◆ Your objective
Needed from the data below: every line from the one with "[Искать] (392, 127)" up to and including the one with "Accueil (8, 111)", repeated exactly and with nothing else.

--- START ---

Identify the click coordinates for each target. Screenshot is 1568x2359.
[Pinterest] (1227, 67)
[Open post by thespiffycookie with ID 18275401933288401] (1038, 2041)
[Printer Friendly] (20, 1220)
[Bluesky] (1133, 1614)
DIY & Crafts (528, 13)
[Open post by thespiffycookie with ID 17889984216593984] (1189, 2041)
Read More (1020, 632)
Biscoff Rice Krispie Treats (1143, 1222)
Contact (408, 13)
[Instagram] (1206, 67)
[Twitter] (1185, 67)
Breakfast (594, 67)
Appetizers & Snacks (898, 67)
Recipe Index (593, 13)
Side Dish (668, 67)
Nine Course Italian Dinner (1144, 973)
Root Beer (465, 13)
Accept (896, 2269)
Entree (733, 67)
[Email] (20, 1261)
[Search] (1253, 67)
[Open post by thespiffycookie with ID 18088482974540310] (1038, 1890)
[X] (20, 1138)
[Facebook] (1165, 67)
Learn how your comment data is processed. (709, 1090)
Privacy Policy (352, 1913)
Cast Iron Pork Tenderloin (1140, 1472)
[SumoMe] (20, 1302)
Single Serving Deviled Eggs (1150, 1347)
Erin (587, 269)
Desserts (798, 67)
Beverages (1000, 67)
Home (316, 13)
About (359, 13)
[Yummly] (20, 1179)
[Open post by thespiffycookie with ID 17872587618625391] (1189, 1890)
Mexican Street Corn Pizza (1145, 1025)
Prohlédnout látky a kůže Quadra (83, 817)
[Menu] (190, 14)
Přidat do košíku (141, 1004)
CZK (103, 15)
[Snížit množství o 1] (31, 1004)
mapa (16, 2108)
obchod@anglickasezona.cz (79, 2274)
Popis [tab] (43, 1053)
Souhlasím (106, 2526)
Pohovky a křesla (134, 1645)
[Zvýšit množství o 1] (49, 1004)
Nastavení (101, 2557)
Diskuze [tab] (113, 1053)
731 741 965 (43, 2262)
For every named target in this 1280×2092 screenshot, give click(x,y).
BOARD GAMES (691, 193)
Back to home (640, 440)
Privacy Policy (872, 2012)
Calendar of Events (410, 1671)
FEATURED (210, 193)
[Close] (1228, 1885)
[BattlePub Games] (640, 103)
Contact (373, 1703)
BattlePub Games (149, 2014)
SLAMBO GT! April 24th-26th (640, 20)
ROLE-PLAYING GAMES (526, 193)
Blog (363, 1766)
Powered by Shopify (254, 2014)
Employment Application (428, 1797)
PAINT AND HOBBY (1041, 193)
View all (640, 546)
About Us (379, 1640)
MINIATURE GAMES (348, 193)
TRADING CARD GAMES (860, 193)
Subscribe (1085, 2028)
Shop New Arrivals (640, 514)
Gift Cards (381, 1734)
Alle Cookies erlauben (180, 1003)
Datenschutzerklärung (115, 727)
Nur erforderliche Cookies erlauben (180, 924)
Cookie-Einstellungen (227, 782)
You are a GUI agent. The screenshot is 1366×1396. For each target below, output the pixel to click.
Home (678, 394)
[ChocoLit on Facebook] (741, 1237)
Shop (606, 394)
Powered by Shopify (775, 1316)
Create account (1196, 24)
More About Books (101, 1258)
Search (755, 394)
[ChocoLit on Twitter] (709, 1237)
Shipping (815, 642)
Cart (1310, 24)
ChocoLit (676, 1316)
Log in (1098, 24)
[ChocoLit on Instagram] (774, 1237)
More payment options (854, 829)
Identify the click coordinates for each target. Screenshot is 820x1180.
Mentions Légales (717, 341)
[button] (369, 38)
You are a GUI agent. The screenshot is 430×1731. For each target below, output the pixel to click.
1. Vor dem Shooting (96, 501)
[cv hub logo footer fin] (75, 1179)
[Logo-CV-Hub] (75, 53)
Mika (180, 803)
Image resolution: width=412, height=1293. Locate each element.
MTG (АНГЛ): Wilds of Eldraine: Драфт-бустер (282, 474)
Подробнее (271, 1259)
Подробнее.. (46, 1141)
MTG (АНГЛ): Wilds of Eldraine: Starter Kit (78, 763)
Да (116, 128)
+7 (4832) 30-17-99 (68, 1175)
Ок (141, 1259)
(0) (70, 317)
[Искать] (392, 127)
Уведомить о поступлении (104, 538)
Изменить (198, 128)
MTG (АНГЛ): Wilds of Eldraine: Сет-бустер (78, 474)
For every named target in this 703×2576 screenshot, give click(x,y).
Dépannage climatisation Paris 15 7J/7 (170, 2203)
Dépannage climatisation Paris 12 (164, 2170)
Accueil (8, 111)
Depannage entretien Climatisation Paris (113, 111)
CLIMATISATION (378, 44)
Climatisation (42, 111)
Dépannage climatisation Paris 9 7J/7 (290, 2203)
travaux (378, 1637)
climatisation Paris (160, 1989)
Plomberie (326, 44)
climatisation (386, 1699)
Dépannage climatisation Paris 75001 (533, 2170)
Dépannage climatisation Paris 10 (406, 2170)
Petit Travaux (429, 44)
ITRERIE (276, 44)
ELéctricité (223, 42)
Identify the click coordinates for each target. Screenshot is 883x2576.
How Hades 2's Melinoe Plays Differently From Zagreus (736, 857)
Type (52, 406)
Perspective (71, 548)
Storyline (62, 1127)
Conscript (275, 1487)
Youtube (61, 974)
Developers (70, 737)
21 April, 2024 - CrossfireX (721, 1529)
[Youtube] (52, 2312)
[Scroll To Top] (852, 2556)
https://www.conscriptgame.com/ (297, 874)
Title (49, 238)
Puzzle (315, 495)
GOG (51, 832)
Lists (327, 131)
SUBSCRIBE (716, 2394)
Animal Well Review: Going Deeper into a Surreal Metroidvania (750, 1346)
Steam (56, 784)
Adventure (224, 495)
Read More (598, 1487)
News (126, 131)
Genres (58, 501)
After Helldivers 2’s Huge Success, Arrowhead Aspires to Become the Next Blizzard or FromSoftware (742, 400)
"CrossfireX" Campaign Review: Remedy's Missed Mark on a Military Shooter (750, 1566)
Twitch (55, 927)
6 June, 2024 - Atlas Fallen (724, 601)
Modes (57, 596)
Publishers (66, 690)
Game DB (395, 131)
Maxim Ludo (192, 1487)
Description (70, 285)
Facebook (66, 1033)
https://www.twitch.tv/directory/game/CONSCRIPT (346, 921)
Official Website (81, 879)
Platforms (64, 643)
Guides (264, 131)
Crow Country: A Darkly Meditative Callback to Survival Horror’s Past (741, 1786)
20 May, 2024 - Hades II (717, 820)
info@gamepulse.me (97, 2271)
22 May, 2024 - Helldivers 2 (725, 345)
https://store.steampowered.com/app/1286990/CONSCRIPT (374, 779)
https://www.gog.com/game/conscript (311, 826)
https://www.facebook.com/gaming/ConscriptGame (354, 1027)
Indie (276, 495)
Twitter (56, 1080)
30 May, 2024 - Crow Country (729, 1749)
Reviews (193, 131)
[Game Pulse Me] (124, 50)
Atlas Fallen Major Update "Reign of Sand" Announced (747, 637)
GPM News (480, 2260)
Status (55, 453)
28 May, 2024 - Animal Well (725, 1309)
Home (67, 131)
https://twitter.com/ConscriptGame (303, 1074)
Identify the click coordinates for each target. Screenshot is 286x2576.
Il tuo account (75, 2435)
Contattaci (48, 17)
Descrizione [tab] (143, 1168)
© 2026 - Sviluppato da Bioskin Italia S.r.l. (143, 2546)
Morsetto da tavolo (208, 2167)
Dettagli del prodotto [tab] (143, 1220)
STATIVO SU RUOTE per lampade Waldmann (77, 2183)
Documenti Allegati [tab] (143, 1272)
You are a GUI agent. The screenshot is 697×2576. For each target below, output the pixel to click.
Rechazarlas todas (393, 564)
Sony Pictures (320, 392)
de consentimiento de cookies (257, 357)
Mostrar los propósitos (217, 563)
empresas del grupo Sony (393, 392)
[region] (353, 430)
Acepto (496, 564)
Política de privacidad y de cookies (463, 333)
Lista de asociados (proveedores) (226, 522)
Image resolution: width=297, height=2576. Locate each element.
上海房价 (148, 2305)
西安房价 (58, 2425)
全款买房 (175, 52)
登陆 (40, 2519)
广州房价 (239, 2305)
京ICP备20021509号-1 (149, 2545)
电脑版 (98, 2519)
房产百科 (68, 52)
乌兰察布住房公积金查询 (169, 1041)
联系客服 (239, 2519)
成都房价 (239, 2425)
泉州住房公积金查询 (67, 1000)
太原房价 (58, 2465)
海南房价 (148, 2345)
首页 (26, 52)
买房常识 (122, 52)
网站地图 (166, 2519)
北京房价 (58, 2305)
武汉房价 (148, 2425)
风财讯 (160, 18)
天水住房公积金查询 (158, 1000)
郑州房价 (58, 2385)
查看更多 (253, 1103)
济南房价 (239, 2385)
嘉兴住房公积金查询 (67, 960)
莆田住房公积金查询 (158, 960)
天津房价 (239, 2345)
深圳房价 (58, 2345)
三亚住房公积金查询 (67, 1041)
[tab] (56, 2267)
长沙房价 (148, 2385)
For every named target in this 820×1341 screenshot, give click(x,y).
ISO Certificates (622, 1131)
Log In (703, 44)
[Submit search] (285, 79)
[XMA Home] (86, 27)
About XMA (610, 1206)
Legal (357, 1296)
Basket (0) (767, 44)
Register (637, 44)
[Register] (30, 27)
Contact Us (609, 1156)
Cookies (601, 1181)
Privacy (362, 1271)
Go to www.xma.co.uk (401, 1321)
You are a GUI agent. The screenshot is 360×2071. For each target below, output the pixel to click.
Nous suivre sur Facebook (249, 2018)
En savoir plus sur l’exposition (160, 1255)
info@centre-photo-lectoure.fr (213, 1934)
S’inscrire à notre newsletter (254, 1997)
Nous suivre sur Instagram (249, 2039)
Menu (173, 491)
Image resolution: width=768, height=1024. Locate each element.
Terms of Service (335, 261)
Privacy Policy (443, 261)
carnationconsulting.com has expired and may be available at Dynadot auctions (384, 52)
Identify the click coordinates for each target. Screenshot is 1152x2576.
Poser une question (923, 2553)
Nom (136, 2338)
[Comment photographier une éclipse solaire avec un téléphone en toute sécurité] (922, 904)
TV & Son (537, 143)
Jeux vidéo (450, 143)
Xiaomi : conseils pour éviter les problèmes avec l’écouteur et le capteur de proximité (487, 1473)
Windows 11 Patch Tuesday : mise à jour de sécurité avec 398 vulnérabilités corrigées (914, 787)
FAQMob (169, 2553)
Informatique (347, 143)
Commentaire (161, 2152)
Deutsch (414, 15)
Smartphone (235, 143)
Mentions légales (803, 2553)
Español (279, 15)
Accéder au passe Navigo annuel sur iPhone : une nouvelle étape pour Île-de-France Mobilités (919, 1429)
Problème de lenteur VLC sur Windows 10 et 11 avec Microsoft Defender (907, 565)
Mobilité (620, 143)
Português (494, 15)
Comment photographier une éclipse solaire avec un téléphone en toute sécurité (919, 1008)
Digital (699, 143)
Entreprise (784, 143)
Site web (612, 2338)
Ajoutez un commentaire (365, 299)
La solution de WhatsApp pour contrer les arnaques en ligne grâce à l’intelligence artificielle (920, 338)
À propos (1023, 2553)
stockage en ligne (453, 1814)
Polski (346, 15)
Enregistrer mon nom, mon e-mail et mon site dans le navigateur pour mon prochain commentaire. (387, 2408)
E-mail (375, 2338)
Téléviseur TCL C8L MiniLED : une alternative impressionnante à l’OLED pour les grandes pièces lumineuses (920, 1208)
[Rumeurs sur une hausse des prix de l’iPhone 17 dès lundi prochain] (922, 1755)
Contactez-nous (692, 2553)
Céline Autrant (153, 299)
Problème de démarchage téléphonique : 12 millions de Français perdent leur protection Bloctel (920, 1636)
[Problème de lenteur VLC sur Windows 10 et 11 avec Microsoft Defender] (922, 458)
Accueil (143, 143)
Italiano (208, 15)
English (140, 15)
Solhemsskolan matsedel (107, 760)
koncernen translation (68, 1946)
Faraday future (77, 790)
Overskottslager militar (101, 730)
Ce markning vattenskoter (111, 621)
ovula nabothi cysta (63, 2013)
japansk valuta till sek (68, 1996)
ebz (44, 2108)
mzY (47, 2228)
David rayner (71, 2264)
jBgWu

--- END ---

◆ Solved problem
[Искать] (392, 127)
Уведомить о поступлении (104, 538)
Изменить (198, 128)
MTG (АНГЛ): Wilds of Eldraine: Сет-бустер (78, 474)
For every named target in this 703×2576 screenshot, give click(x,y).
Dépannage climatisation Paris 15 7J/7 (170, 2203)
Dépannage climatisation Paris 12 (164, 2170)
Accueil (8, 111)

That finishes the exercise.